I’d already done the critical step earlier with as_tsibble(index = date_month), specifying my main samoa_visitors tibble is actually a time series tibble. Now the modelling using that tsibble is pretty simple:
#----------fable version-------
fit_fb <- samoa_visitors |>
model(X_13ARIMA_SEATS(
visitors ~ xreg(covid_reg)
))
report(fit_fb)Note we use report() rather than summary() to get the end result. I’m not going to print it here because it is literally identical to what we got earier with summary(fit_ts).
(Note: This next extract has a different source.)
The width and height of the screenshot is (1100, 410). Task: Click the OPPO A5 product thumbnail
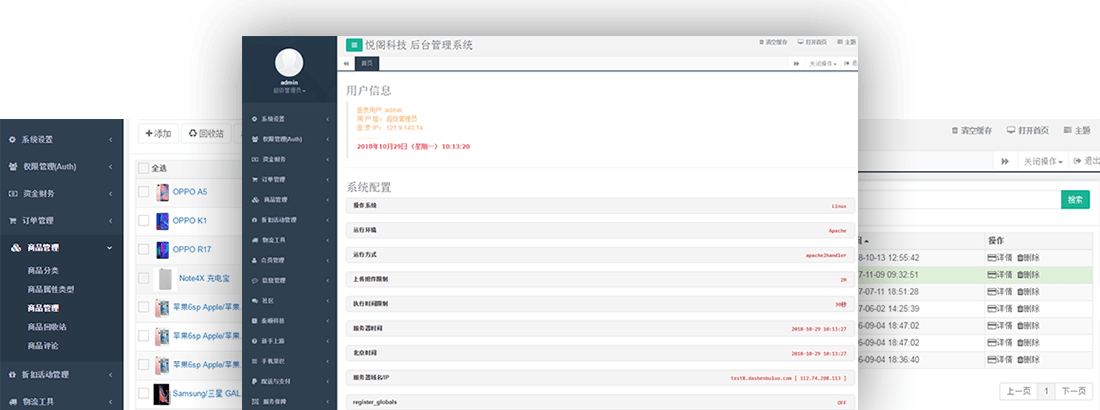point(163,192)

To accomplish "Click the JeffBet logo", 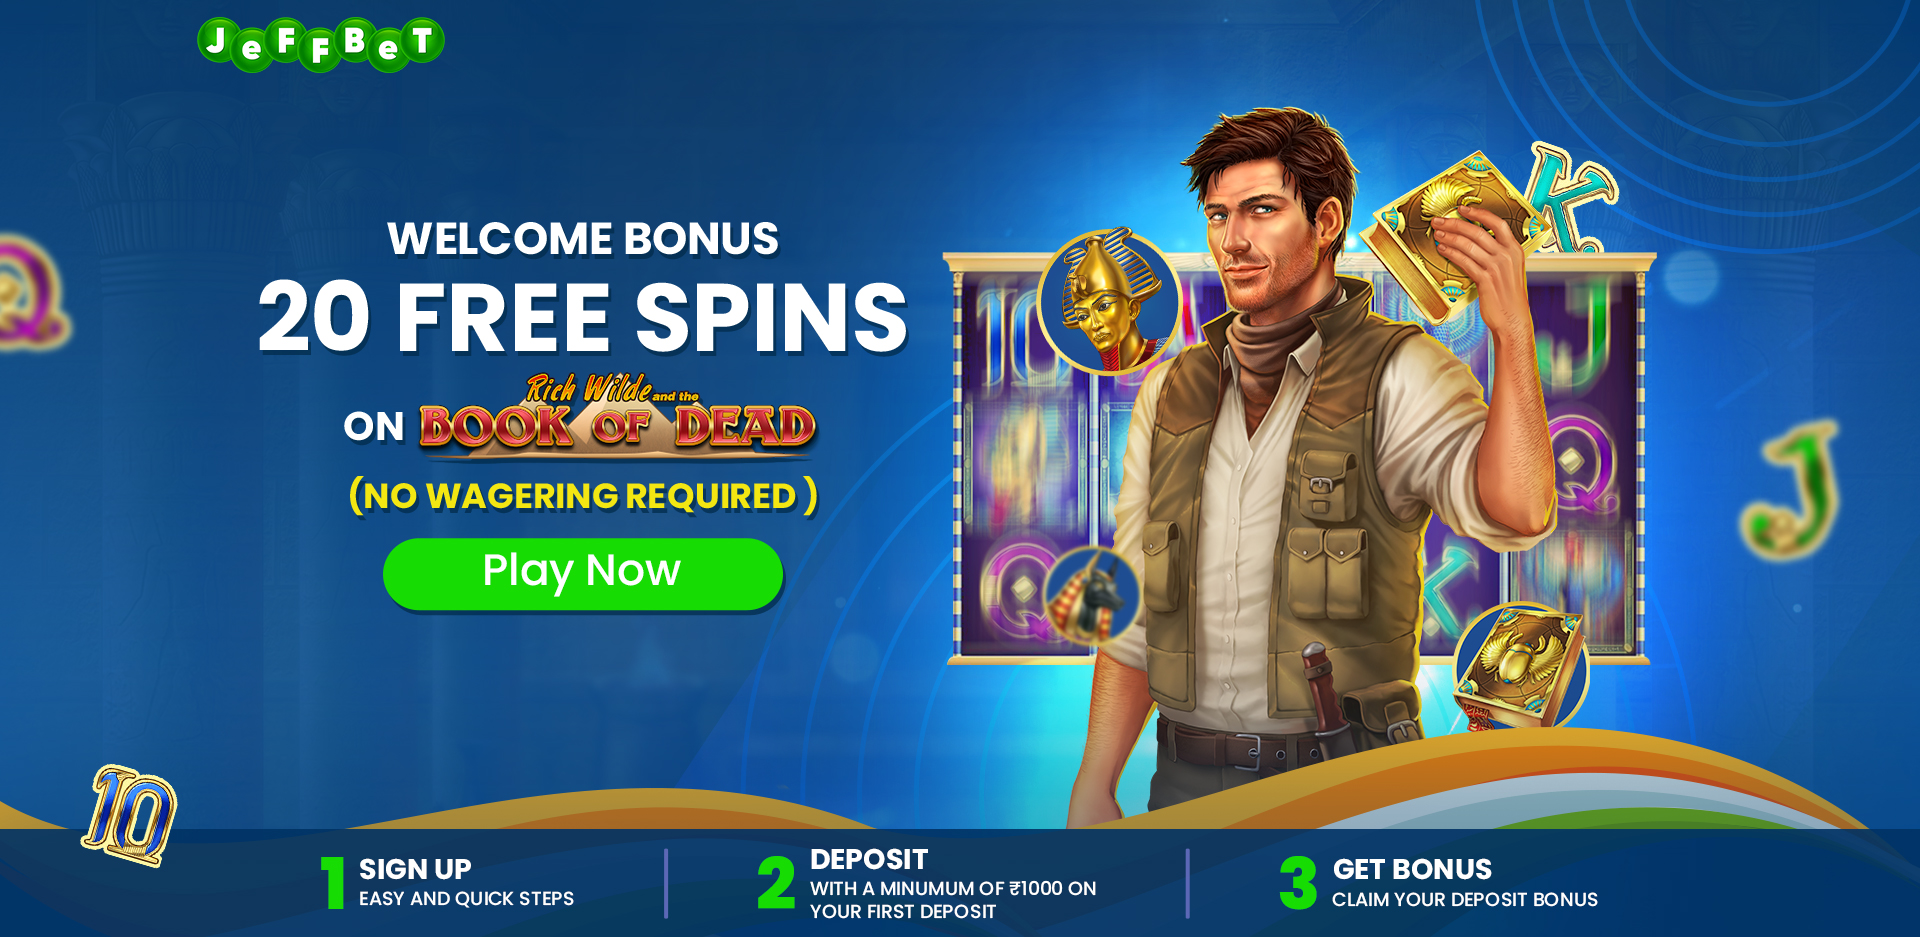I will coord(321,44).
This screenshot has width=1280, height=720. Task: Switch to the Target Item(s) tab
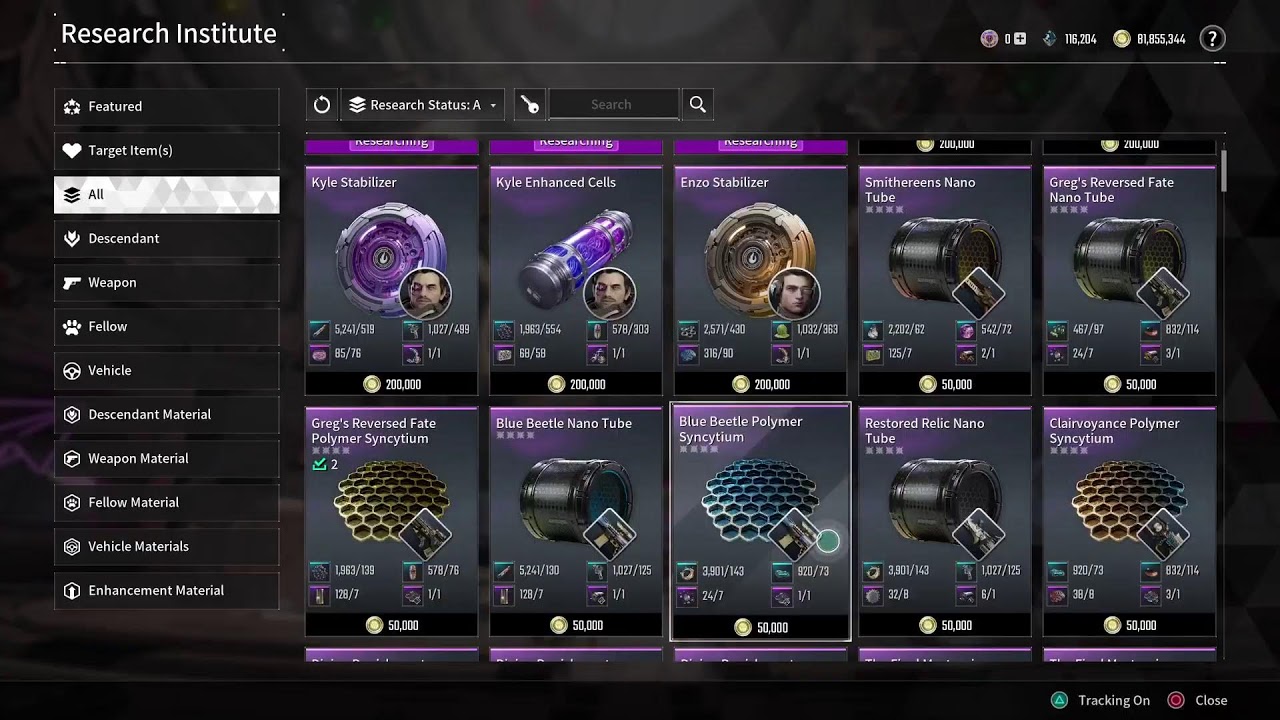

The main appeal for me in using the fable/feasts approach is that it fits better with both my data wrangling workflow and my approach to ggplot2 graphics. so here is a nice decomposition of hte original timeseries, produced with autoplot(
fit_fb |>
components() |>
autoplot() Note that in this decomposition, the original ‘visitors’ series and the trend are on the original scale, but the ‘seasonal’ and ‘irregular’ components are expressed as multipliers. So a seasonal value of 1.2 means in a given month the value is 20% higher as a result of the seasonality than otherwise.
And here is my final, presentation version of the data:
Produced with this code:
comp_data <- fit_fb |>
components() |>
# the 'trend' that comes straight from the decomposition does
# not adjust ofr the Covid coefficient and looks pretty weird
# so it is more intuitive to present it after adjustment for
# Covid, which we need to calculate by multiplying (because of
# the log transform that SEATS used autoamtically):
mutate(covid = as.numeric(covid_reg)[1:nrow(samoa_visitors)],
trend_adj = trend * exp(covid * coef(fit_ts)[1]))
comp_data|>
ggplot(aes(x = date_month, y = season_adjust)) +
geom_line(linewidth = 1.3) +
geom_line(aes(y = trend_adj), colour = "steelblue", alpha = 0.9, linewidth = 1.2) +
geom_point(aes(y = visitors), colour = "grey70") +
scale_y_continuous(label = comma) +
labs(x = "",
y ="Visitor arrivals",
title = "Visitor arrivals per month to Samoa",
subtitle = "<span style='color:grey60'>Original</span>, seasonally adjusted <span style='color:steelblue'>and trend (adjusted for Covid period).</span>",
caption = "Source: data from Samoa Bureau of Statistics. Seasonal adjustment by freerangestats.info.") +
theme(plot.subtitle = element_markdown())After all that, what insight do we have? Well, not a lot really, other than the blindingly obvious trends of the devastation to the industry of Covid and the slow and noisy growth trend since then. We are at least well placed to make commentary on the impact of the fuel crisis on tourism, and can say that there isn’t any evident yet. If and when we do see the impact, we’ll be able to talk about in terms of trends and random variation, after having removed the seasonal element. So that’s useful.
Well, that’s all. Perhaps I’ll get around in a later post to adding the other Pacific island countries with monthly tourism data—Fiji, Vanuatu, Cook Islands, French Polynesia being the key ones I’m aware of.